* Assigned task:
Only lines holding "will" are wanted; copy each of them from the records below.

* Source material:
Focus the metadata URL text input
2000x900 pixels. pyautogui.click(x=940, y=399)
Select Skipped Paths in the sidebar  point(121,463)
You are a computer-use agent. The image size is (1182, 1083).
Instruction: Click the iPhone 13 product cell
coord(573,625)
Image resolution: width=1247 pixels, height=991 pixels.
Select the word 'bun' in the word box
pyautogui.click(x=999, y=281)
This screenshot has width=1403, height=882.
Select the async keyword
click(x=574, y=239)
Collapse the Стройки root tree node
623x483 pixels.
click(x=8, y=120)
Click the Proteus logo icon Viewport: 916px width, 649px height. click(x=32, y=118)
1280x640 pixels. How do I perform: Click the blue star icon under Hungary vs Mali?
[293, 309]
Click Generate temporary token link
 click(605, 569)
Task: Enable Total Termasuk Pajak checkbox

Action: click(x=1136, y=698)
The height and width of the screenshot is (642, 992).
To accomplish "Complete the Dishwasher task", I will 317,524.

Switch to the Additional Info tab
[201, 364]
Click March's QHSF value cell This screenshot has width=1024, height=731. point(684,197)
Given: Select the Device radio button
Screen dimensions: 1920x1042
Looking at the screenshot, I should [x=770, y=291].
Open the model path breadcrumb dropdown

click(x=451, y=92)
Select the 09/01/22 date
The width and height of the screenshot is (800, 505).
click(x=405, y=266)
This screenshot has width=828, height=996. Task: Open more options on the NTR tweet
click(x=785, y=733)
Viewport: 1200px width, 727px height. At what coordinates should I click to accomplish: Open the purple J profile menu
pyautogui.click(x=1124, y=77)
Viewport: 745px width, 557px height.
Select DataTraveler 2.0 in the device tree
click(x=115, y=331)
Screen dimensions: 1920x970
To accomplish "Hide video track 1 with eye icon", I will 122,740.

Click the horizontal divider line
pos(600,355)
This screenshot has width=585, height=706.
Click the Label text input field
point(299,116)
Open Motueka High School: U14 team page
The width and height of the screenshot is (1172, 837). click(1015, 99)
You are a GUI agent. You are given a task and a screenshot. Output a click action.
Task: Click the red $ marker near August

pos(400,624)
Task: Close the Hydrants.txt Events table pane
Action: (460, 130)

* Reply:
To accomplish "Complete the Dishwasher task", I will 317,524.
To accomplish "Hide video track 1 with eye icon", I will 122,740.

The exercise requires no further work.